Collected data:

——

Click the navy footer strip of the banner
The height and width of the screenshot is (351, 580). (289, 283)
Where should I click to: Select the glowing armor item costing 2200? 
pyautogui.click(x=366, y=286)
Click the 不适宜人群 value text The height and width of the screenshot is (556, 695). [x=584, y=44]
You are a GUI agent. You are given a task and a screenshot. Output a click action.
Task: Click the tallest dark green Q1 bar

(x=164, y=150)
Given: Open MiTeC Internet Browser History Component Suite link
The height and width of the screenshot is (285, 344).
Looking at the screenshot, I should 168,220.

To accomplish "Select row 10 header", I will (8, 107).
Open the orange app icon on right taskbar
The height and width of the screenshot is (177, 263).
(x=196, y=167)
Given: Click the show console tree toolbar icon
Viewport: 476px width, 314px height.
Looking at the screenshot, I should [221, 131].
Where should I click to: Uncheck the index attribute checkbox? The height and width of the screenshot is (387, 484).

——

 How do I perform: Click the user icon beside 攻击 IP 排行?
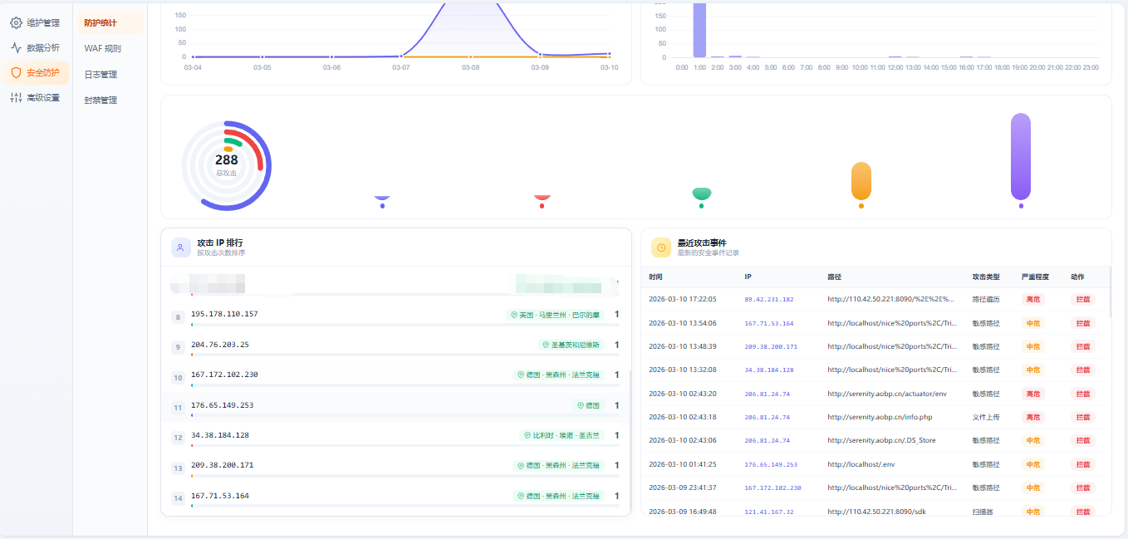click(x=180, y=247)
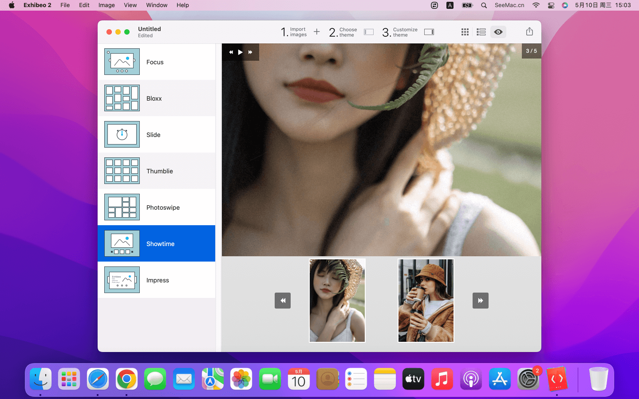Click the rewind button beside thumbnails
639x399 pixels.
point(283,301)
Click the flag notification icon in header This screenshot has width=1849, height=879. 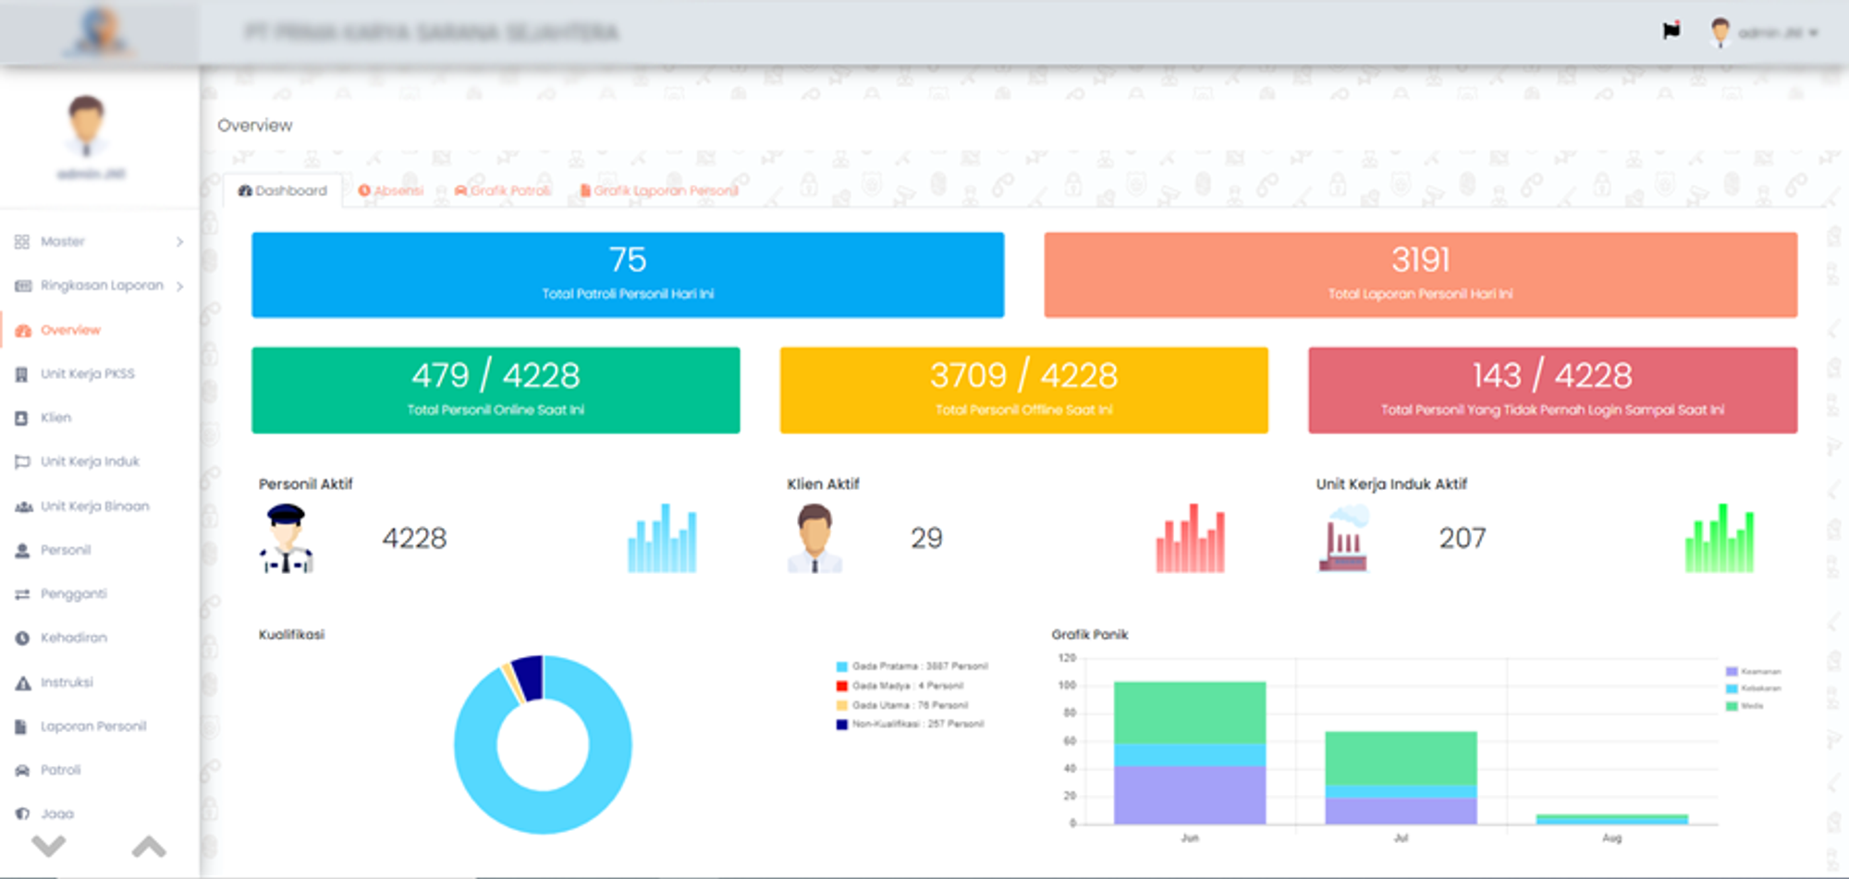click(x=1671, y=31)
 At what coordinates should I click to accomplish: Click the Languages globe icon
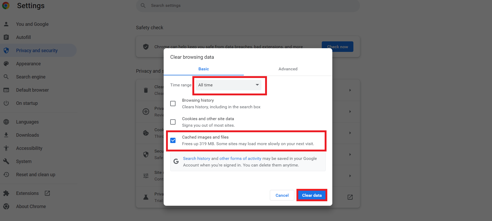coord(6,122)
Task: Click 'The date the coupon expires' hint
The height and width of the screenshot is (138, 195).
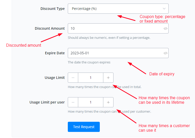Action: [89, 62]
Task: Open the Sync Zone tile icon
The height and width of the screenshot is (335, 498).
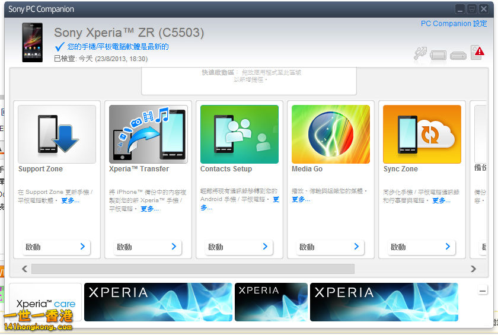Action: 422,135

——

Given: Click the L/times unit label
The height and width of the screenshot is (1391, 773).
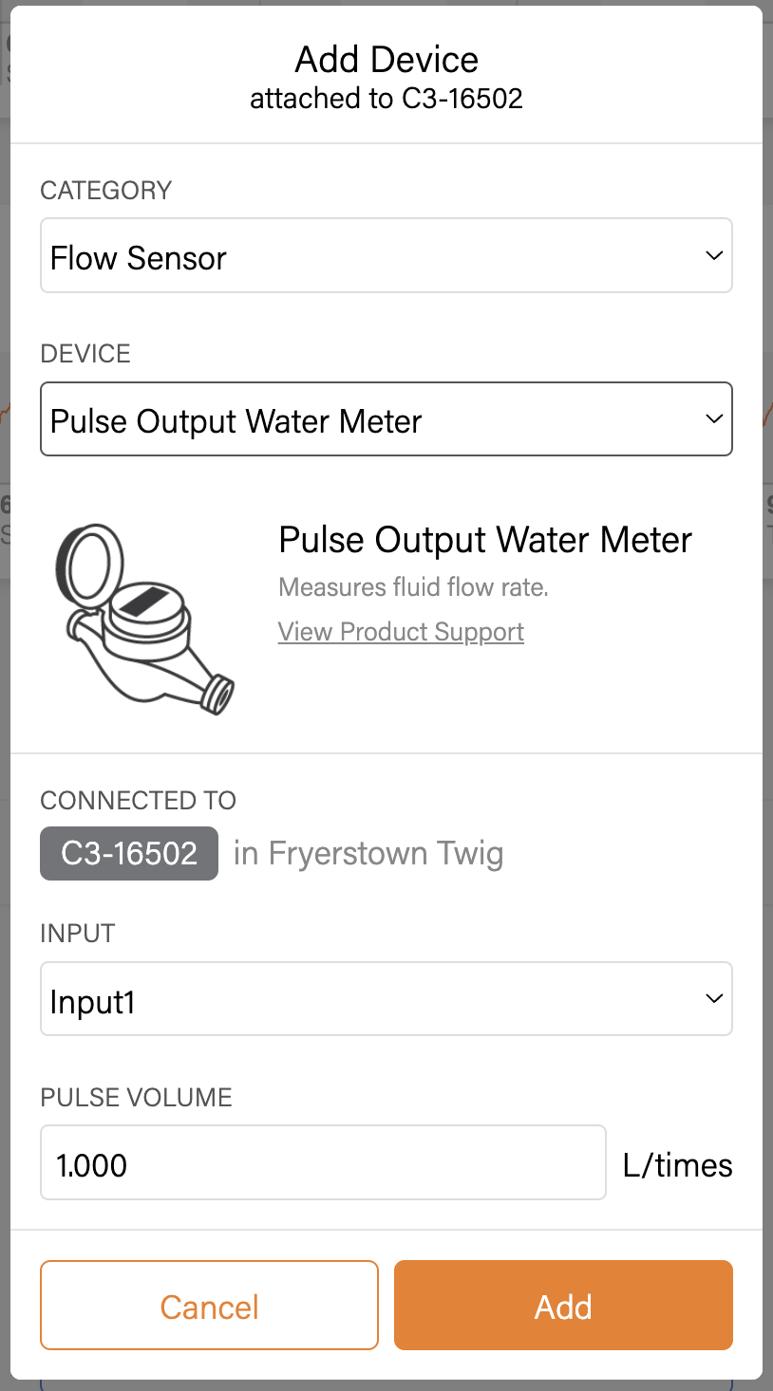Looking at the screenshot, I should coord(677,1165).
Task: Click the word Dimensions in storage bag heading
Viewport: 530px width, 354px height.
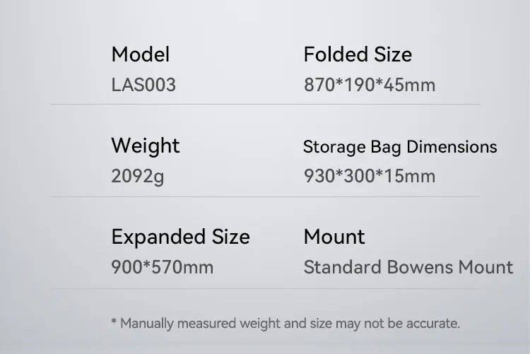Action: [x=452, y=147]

——

● **What you are asked to do**: From the records above, copy only the lines starting with the line that holds "Click the navy footer strip of the banner" and going on through the line that holds "Where should I click to: Uncheck", exactly as written.

● **Reply to the task**:
Click the navy footer strip of the banner
The height and width of the screenshot is (351, 580). (289, 283)
Where should I click to: Select the glowing armor item costing 2200? 
pyautogui.click(x=366, y=286)
Click the 不适宜人群 value text The height and width of the screenshot is (556, 695). [x=584, y=44]
You are a GUI agent. You are given a task and a screenshot. Output a click action.
Task: Click the tallest dark green Q1 bar

(x=164, y=150)
Given: Open MiTeC Internet Browser History Component Suite link
The height and width of the screenshot is (285, 344).
Looking at the screenshot, I should 168,220.

To accomplish "Select row 10 header", I will (8, 107).
Open the orange app icon on right taskbar
The height and width of the screenshot is (177, 263).
(x=196, y=167)
Given: Click the show console tree toolbar icon
Viewport: 476px width, 314px height.
Looking at the screenshot, I should [221, 131].
Where should I click to: Uncheck the index attribute checkbox? The height and width of the screenshot is (387, 484).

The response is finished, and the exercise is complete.